*** Extracted records ***

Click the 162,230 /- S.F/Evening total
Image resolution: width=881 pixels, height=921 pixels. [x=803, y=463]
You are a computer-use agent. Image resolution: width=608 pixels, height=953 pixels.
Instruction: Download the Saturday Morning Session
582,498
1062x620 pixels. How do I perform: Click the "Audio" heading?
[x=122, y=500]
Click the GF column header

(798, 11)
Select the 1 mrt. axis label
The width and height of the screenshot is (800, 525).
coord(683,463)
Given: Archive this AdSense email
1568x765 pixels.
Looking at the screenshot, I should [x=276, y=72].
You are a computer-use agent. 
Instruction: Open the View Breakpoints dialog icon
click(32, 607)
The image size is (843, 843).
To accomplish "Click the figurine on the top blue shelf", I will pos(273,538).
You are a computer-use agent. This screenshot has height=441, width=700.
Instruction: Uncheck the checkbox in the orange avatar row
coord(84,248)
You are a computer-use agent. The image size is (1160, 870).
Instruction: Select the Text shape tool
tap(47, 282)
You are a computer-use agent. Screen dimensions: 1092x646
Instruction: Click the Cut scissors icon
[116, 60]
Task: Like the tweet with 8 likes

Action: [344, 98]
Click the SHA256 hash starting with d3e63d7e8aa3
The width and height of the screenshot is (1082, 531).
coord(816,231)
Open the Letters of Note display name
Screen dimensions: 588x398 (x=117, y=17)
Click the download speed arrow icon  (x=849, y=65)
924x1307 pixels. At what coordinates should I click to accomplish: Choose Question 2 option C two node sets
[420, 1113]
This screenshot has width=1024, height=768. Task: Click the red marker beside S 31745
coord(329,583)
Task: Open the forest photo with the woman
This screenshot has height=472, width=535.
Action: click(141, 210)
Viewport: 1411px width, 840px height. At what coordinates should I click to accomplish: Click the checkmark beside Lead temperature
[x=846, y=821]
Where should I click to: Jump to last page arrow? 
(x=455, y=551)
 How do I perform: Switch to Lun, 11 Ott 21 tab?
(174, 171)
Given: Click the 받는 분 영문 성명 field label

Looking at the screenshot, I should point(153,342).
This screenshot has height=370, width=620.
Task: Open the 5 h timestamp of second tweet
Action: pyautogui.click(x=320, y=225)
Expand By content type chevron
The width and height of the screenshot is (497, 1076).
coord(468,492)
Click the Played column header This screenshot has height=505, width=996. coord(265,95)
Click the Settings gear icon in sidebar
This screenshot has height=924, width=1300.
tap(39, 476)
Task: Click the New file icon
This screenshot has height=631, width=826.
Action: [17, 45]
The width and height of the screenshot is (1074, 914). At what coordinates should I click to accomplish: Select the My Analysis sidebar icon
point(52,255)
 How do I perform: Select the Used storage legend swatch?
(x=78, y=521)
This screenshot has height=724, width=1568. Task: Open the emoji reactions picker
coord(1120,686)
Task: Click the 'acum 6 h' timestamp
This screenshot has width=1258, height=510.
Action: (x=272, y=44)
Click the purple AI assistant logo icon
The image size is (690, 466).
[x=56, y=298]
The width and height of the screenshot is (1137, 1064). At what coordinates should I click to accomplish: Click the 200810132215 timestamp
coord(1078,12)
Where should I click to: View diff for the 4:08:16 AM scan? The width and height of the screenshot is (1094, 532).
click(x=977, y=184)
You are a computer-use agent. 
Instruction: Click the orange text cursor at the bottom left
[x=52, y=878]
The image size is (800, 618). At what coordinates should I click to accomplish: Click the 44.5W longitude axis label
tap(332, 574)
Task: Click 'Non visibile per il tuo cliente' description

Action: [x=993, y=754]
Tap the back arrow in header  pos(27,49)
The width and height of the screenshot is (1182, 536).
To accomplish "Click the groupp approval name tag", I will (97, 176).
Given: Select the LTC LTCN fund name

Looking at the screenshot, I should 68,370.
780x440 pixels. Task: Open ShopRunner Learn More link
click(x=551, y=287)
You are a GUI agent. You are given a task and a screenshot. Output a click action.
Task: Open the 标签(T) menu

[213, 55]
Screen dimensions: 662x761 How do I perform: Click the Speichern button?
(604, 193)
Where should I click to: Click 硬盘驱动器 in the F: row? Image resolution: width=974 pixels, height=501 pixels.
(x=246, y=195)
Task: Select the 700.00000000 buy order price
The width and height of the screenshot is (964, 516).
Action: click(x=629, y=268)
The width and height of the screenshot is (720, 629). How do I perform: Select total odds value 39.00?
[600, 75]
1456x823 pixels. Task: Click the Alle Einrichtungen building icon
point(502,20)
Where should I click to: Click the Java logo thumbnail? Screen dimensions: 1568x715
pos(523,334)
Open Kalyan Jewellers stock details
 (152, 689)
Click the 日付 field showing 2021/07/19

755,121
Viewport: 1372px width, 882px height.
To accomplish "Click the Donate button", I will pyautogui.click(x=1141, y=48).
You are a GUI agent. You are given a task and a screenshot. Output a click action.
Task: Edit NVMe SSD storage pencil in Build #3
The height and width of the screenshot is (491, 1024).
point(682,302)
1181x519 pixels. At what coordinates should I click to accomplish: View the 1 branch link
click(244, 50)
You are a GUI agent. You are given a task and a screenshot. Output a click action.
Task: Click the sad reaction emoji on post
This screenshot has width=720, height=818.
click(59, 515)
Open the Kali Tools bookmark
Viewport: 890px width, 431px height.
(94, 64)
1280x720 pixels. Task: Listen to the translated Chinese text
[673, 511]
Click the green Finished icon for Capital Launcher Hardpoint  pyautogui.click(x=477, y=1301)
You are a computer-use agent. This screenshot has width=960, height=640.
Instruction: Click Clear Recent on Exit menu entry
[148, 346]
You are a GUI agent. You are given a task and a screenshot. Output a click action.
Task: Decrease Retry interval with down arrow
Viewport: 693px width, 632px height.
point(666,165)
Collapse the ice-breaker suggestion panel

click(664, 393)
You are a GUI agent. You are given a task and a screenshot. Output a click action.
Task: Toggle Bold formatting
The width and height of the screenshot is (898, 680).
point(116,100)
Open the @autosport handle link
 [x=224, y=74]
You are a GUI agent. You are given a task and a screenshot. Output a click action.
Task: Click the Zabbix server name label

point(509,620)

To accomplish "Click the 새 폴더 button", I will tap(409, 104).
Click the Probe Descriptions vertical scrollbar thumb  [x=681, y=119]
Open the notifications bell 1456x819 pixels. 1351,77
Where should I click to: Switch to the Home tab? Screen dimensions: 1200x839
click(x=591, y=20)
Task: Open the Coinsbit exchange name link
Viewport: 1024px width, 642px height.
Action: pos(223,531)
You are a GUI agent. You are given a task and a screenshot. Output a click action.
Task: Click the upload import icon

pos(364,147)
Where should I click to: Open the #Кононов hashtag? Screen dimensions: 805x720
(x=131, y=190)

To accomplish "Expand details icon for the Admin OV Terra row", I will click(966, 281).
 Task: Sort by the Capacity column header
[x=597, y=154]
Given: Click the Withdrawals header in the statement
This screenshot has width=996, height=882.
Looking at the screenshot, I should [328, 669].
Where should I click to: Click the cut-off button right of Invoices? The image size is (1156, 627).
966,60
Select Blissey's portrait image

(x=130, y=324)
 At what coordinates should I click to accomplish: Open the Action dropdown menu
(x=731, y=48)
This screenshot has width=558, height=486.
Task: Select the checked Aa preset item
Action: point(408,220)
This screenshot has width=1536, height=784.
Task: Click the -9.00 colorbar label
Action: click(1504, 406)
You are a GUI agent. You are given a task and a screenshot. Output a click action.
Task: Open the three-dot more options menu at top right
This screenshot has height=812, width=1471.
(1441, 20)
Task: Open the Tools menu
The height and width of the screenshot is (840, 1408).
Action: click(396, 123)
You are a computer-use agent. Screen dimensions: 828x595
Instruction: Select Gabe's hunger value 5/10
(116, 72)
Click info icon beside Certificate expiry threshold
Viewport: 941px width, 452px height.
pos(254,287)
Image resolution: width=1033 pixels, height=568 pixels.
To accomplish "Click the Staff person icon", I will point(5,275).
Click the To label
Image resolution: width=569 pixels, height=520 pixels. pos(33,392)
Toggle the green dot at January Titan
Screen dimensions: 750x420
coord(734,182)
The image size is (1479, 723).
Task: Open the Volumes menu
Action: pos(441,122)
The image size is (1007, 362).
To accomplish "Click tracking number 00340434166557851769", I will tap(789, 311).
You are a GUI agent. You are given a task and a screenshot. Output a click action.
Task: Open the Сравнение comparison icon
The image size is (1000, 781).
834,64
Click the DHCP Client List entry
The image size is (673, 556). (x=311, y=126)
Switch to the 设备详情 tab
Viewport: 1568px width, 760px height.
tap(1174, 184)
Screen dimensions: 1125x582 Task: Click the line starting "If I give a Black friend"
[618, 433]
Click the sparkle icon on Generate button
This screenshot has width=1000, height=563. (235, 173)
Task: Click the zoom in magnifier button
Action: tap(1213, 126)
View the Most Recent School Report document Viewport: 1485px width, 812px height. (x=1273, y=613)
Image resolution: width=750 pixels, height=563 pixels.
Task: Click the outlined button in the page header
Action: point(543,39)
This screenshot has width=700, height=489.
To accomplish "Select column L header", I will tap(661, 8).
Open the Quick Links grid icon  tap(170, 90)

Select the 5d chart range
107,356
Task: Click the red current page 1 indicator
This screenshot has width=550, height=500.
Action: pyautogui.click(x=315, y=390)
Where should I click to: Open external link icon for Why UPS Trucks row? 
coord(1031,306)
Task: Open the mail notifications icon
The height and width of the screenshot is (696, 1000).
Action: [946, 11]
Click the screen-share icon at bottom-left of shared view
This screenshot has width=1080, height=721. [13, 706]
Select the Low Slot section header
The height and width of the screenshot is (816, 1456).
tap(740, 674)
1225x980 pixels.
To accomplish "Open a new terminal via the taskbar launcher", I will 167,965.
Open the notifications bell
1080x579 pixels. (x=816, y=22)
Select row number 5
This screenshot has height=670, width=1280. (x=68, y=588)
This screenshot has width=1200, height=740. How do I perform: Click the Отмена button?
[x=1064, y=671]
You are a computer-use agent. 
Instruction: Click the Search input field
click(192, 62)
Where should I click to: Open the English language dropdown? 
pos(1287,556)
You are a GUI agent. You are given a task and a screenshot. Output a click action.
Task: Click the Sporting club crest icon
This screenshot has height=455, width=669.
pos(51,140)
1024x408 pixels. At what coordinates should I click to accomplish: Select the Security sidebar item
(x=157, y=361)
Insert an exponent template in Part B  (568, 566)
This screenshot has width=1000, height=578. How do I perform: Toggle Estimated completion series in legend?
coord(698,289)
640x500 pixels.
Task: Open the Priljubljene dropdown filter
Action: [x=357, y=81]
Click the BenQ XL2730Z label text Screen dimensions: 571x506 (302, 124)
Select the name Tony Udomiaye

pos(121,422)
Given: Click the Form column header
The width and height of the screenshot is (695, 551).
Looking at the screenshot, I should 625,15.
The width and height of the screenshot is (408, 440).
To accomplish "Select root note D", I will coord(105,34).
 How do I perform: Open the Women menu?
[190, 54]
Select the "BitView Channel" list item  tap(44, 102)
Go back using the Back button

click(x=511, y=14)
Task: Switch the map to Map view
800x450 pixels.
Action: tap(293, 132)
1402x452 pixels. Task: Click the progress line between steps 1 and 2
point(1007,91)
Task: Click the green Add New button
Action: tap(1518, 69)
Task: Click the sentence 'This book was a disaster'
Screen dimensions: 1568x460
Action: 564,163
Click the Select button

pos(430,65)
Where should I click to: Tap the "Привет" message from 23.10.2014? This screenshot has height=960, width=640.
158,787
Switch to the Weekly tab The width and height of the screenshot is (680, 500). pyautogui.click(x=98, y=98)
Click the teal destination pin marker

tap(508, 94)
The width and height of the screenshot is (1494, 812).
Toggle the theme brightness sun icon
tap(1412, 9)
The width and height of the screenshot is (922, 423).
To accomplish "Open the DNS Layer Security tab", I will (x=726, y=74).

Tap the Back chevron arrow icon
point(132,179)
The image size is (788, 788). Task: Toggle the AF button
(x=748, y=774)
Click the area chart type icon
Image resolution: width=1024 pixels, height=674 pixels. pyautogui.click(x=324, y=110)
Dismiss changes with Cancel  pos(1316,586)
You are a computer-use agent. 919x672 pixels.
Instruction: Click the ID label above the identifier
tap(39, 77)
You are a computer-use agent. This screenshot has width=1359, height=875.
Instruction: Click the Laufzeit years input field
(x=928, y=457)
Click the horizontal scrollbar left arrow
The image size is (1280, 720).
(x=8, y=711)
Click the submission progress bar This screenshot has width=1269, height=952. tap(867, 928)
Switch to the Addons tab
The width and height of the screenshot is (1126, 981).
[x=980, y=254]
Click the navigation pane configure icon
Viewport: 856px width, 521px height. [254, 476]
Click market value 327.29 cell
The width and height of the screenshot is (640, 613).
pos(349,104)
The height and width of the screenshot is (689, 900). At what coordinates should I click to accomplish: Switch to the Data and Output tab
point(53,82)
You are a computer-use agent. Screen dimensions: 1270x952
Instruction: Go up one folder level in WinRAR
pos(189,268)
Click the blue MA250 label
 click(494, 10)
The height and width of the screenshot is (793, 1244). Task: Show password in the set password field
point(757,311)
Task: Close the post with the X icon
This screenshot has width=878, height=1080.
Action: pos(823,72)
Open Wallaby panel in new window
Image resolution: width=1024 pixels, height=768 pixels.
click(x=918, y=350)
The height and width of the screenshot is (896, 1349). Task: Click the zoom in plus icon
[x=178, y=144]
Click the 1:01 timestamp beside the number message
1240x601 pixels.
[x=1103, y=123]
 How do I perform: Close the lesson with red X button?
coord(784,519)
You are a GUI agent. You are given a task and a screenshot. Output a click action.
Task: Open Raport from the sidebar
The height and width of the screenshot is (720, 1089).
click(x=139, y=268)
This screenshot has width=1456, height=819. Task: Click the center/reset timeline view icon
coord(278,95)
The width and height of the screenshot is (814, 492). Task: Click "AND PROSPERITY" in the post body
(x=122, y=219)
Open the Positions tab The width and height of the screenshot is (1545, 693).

*** End of Extracted records ***

Exercise instructions ::
Show the lines of the material that contain the word "computer".

Solution for this problem ::
You are a computer-use agent. Image resolution: width=608 pixels, height=953 pixels.
You are a computer-use agent. 
You are a computer-use agent. This screenshot has height=441, width=700.
You are a computer-use agent. The image size is (1160, 870).
You are a computer-use agent. Screen dimensions: 1092x646
You are a computer-use agent. 
You are a computer-use agent. This screenshot has width=960, height=640.
You are a computer-use agent. Screen dimensions: 828x595
You are a computer-use agent. 
You are a computer-use agent. 919x672 pixels.
You are a computer-use agent. This screenshot has width=1359, height=875.
You are a computer-use agent. Screen dimensions: 1270x952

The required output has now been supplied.